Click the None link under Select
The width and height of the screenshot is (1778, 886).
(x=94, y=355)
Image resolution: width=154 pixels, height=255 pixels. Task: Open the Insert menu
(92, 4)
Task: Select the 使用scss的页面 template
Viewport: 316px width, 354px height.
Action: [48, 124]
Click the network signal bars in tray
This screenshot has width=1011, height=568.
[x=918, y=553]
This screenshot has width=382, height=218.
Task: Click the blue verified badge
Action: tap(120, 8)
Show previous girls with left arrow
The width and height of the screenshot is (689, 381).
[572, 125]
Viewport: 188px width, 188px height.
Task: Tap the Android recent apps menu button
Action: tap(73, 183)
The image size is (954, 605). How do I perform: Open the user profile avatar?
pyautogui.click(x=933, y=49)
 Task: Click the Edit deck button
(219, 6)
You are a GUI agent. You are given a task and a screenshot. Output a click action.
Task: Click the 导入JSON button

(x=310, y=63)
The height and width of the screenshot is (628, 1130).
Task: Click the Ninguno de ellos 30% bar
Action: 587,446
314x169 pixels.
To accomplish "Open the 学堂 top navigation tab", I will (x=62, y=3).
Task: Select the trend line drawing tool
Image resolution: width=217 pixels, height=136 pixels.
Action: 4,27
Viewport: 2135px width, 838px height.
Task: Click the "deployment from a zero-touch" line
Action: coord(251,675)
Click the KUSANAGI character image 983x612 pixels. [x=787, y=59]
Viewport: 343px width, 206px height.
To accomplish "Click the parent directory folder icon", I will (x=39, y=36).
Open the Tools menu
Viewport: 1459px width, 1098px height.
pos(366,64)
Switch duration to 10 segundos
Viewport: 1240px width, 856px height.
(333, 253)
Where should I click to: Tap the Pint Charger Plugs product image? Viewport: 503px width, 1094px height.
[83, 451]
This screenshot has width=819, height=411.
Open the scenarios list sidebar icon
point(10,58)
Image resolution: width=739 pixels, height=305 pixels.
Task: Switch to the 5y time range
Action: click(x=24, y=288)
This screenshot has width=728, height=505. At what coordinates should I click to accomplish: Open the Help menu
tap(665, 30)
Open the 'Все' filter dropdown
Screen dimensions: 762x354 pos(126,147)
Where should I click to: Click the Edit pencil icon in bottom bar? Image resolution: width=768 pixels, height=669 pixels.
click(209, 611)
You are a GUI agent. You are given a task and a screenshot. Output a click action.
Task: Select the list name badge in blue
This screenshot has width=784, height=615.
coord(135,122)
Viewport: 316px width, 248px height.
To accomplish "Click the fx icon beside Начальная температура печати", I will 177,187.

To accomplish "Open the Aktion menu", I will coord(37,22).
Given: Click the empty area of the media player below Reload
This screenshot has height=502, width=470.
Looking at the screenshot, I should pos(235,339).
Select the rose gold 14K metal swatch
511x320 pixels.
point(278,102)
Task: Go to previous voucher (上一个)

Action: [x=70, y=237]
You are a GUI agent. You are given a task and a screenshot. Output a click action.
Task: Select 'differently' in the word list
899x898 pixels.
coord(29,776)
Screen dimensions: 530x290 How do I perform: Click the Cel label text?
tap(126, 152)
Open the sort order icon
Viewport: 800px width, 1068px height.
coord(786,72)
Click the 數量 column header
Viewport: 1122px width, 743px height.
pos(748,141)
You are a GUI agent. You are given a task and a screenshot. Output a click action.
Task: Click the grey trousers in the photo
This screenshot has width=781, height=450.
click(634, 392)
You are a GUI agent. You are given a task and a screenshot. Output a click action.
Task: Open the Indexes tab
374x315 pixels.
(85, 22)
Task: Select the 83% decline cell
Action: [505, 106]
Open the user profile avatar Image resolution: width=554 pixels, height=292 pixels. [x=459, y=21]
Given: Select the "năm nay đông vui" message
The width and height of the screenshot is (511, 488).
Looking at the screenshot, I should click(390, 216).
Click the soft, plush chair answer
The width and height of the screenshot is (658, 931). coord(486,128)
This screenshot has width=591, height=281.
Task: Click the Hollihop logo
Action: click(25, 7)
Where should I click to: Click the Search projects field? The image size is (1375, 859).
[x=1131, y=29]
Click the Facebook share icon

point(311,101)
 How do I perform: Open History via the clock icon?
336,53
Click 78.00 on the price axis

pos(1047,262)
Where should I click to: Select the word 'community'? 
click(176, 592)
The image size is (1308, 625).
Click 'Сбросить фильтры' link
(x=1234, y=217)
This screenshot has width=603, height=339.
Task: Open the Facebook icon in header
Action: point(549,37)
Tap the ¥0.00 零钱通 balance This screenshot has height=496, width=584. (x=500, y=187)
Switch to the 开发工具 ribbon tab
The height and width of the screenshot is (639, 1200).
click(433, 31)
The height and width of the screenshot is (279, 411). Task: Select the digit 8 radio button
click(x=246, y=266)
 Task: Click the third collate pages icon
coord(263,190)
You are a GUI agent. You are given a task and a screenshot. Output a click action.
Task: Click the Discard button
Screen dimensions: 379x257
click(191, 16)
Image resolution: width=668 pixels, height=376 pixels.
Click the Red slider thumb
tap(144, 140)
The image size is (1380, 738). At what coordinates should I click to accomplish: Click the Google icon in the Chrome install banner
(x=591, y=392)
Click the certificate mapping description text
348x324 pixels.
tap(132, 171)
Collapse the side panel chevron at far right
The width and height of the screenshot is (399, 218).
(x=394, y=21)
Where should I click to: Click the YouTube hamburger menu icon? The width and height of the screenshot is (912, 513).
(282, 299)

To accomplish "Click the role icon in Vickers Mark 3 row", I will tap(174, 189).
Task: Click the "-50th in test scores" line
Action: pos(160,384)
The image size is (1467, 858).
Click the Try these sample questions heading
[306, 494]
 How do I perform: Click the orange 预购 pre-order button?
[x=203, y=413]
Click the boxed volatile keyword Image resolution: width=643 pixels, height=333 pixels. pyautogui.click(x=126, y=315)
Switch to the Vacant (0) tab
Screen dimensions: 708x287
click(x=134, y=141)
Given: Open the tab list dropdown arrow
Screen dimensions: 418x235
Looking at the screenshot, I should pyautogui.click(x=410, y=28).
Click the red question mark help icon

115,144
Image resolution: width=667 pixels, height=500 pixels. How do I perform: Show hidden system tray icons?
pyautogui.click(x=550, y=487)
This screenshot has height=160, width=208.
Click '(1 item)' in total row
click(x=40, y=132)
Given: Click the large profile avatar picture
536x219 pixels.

● ABOUT THIS EXERCISE
Read the material above and copy out each line holding "arrow".

● FINAL ANSWER
Show previous girls with left arrow
Given: Open the tab list dropdown arrow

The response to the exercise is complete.